§ BRIEF
Print the data below exactly, but only the lines from the one containing "Правила использования файлов cookie (93, 32)" down to the one containing "Réfrigérateur MAXWELL MAX-RDNF470AIN", inclusive.

──────── RECORDS FOR THE TASK

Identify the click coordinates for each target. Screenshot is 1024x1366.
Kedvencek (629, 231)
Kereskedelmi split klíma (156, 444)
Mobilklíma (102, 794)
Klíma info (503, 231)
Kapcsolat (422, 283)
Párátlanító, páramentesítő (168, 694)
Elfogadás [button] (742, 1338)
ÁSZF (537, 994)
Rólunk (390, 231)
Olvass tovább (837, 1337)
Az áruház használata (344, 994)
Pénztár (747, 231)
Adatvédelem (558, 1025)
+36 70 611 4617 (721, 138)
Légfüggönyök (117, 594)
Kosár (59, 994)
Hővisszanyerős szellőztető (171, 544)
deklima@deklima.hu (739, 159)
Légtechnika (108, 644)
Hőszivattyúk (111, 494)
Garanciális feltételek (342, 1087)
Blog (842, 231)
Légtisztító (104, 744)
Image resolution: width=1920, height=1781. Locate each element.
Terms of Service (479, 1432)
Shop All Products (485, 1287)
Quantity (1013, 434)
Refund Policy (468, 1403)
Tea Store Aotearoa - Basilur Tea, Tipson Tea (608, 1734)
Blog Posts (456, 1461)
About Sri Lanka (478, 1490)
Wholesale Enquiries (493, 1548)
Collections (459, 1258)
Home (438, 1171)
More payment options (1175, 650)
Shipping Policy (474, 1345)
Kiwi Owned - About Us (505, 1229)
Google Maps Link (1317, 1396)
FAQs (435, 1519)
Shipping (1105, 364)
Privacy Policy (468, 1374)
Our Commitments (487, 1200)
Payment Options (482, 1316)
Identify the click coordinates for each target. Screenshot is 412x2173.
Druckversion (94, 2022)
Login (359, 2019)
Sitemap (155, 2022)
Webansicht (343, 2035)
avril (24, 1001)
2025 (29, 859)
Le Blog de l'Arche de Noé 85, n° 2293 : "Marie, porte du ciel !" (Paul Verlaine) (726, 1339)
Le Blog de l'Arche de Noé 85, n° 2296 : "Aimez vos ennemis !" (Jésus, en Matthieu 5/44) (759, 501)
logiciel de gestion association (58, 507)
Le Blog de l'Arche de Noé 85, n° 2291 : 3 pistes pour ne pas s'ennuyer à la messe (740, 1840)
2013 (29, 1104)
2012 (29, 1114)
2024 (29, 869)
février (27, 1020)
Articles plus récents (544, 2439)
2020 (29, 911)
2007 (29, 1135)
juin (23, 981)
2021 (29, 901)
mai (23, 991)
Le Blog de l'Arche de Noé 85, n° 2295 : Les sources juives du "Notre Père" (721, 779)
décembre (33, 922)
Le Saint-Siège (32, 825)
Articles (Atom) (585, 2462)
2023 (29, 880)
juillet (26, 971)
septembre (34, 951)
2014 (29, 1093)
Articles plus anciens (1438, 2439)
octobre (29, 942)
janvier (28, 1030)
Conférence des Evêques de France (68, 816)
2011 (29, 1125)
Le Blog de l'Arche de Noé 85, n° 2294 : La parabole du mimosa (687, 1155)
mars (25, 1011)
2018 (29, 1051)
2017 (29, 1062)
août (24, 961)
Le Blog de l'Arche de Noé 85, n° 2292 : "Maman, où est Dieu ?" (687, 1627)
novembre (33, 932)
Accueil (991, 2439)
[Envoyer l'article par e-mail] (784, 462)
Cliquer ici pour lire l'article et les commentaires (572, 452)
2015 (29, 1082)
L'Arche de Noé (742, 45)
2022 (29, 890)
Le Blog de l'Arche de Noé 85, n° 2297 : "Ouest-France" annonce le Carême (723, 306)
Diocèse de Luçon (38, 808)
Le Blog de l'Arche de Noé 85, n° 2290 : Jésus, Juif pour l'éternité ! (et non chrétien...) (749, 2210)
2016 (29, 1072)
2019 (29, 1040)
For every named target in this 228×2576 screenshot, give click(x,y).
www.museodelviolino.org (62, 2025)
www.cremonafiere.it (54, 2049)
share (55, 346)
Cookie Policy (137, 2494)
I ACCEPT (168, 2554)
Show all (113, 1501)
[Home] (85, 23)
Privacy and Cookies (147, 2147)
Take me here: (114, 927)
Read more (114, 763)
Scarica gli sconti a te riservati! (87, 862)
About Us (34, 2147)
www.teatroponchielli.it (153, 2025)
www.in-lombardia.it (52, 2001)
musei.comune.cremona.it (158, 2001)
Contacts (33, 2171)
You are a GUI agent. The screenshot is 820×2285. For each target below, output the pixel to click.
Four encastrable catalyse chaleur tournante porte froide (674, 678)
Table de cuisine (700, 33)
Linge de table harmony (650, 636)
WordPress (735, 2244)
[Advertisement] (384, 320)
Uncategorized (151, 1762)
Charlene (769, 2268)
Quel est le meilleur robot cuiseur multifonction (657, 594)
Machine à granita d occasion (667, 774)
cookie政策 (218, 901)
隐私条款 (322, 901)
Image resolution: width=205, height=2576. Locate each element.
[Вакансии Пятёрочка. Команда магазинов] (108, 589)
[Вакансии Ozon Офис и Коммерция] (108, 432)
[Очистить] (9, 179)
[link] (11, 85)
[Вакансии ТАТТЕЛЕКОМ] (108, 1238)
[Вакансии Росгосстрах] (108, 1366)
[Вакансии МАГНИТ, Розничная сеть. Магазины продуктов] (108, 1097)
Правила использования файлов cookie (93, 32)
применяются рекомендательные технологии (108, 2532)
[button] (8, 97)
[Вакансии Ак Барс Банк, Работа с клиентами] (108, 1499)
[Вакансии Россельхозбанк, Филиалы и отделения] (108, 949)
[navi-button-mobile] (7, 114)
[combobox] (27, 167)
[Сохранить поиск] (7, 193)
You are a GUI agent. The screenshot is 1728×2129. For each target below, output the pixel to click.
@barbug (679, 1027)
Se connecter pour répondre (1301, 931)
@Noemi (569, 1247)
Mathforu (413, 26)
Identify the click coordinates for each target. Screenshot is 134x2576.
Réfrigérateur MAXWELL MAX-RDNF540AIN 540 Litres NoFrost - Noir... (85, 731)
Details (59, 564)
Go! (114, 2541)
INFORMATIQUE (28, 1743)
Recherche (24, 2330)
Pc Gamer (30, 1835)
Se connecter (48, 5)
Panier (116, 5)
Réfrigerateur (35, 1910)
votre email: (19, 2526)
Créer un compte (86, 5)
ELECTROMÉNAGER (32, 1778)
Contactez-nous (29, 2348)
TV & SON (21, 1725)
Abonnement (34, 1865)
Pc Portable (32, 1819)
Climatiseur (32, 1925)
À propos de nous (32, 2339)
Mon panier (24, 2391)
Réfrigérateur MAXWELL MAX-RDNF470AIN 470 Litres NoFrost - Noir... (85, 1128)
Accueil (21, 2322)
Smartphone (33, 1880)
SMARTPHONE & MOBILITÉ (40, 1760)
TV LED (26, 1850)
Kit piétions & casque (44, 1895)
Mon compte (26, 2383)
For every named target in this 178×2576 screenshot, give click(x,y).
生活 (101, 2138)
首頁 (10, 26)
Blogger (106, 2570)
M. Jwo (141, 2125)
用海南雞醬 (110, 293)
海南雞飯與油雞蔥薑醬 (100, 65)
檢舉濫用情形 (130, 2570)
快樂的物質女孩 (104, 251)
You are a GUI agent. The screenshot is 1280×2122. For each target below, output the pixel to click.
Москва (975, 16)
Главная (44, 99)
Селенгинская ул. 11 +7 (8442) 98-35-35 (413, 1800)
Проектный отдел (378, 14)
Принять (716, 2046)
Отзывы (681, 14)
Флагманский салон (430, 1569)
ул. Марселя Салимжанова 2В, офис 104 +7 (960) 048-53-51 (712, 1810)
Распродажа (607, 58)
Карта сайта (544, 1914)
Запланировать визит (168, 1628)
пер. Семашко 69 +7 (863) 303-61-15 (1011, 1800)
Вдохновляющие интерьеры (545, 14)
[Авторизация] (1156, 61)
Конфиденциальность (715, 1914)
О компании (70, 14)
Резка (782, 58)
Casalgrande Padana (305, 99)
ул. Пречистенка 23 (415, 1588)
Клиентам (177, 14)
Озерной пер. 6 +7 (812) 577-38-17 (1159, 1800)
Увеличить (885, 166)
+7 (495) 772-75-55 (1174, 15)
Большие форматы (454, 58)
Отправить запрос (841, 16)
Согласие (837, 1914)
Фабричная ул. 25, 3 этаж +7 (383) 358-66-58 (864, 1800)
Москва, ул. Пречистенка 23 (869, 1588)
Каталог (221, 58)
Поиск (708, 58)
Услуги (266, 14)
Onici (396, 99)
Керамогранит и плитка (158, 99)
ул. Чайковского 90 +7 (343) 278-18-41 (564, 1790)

────────────────

§ YOUR RESPONSE
Правила использования файлов cookie (93, 32)
применяются рекомендательные технологии (108, 2532)
[button] (8, 97)
[Вакансии Ак Барс Банк, Работа с клиентами] (108, 1499)
[Вакансии Россельхозбанк, Филиалы и отделения] (108, 949)
[navi-button-mobile] (7, 114)
[combobox] (27, 167)
[Сохранить поиск] (7, 193)
You are a GUI agent. The screenshot is 1728×2129. For each target below, output the pixel to click.
@barbug (679, 1027)
Se connecter pour répondre (1301, 931)
@Noemi (569, 1247)
Mathforu (413, 26)
Identify the click coordinates for each target. Screenshot is 134x2576.
Réfrigérateur MAXWELL MAX-RDNF540AIN 540 Litres NoFrost - Noir... (85, 731)
Details (59, 564)
Go! (114, 2541)
INFORMATIQUE (28, 1743)
Recherche (24, 2330)
Pc Gamer (30, 1835)
Se connecter (48, 5)
Panier (116, 5)
Réfrigerateur (35, 1910)
votre email: (19, 2526)
Créer un compte (86, 5)
ELECTROMÉNAGER (32, 1778)
Contactez-nous (29, 2348)
TV & SON (21, 1725)
Abonnement (34, 1865)
Pc Portable (32, 1819)
Climatiseur (32, 1925)
À propos de nous (32, 2339)
Mon panier (24, 2391)
Réfrigérateur MAXWELL MAX-RDNF470AIN 470 Litres NoFrost - Noir... (85, 1128)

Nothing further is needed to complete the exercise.